INSTRUCTION = Please pull out every line in the items below that contains the word "button", and copy each of those lines in full.

RECORD LIST =
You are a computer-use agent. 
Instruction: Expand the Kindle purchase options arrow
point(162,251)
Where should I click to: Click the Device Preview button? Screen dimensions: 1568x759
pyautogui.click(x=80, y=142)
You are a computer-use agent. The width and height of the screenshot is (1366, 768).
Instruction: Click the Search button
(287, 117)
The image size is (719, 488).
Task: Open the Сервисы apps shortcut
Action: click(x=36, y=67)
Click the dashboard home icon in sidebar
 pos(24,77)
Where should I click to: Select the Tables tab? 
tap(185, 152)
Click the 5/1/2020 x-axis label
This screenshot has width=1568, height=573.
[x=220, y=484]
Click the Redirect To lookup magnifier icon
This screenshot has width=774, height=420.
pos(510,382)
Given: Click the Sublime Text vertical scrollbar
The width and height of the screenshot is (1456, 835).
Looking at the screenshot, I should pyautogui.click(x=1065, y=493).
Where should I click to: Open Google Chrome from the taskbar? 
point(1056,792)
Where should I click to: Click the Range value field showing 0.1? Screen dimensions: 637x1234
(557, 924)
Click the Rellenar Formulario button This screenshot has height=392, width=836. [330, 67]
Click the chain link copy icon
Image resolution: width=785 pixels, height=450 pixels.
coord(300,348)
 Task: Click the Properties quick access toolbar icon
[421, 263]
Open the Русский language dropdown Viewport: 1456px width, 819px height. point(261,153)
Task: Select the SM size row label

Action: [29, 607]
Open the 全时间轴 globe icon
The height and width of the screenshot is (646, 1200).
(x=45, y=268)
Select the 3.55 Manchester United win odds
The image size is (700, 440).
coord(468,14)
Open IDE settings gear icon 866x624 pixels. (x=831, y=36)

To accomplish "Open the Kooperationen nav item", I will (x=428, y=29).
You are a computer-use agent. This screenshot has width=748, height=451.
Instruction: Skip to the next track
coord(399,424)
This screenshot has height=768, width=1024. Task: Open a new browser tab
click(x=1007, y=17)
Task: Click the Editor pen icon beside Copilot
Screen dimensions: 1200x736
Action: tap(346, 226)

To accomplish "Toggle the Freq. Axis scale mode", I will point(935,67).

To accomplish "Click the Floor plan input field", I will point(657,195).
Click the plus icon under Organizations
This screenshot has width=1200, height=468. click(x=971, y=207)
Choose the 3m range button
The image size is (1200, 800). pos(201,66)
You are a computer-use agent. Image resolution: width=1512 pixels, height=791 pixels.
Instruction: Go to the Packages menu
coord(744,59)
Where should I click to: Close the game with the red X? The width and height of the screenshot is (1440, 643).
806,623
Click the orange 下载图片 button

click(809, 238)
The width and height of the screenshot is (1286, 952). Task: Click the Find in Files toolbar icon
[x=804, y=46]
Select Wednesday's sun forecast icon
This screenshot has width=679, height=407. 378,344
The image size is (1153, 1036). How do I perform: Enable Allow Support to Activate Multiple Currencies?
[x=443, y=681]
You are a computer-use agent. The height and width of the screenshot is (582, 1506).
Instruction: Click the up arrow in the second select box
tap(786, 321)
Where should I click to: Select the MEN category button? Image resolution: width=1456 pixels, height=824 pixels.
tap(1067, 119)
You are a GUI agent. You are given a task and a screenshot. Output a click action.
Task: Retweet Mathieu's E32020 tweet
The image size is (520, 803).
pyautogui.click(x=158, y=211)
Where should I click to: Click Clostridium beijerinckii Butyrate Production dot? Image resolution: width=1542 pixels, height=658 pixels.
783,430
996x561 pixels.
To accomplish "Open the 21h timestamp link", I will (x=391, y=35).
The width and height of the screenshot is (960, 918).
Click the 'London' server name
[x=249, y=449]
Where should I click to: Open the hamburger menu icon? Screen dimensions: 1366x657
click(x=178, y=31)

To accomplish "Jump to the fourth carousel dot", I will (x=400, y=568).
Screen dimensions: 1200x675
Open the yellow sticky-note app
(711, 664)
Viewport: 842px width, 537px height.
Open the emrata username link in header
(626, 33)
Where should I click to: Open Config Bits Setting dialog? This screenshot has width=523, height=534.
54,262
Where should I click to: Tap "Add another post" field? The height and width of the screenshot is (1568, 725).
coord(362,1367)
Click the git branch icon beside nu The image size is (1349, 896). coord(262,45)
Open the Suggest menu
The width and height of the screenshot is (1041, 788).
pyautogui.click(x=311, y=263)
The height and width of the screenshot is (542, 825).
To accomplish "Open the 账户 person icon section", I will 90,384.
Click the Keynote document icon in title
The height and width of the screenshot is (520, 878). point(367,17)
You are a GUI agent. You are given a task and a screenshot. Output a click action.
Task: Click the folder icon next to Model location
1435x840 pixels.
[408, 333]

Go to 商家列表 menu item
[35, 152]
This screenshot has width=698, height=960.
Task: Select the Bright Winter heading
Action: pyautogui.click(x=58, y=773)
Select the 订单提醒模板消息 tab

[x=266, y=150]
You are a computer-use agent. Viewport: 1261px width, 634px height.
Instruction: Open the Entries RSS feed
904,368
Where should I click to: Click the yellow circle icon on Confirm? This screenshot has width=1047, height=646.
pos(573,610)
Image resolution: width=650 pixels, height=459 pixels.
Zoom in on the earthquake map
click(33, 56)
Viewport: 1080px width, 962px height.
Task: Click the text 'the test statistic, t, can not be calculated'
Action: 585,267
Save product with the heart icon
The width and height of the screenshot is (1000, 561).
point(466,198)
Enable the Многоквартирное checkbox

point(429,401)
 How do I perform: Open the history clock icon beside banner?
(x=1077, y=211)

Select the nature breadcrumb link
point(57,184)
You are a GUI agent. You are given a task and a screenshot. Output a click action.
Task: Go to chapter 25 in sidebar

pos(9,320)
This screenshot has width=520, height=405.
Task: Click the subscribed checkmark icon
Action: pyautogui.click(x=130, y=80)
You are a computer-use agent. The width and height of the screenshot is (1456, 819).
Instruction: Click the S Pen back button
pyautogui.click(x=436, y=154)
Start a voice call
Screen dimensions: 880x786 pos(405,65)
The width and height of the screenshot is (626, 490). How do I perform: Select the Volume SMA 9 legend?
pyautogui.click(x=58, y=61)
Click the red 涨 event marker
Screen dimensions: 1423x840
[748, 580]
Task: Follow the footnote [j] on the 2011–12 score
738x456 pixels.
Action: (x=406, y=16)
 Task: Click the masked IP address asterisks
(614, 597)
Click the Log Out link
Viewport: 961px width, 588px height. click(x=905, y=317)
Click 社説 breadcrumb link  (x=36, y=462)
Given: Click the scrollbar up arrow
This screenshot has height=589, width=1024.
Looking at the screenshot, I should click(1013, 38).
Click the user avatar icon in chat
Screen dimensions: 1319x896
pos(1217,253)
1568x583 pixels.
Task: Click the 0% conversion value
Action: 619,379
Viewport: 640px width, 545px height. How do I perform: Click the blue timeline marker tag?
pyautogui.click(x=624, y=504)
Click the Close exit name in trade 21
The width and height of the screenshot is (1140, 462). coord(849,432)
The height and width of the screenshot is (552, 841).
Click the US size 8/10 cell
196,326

CORRECT RESULT =
Where should I click to: Click the Device Preview button? Screen dimensions: 1568x759
Instruction: Click the Search button
Click the Rellenar Formulario button This screenshot has height=392, width=836. [330, 67]
Choose the 3m range button
Click the orange 下载图片 button
Where should I click to: Select the MEN category button? Image resolution: width=1456 pixels, height=824 pixels.
Instruction: Click the S Pen back button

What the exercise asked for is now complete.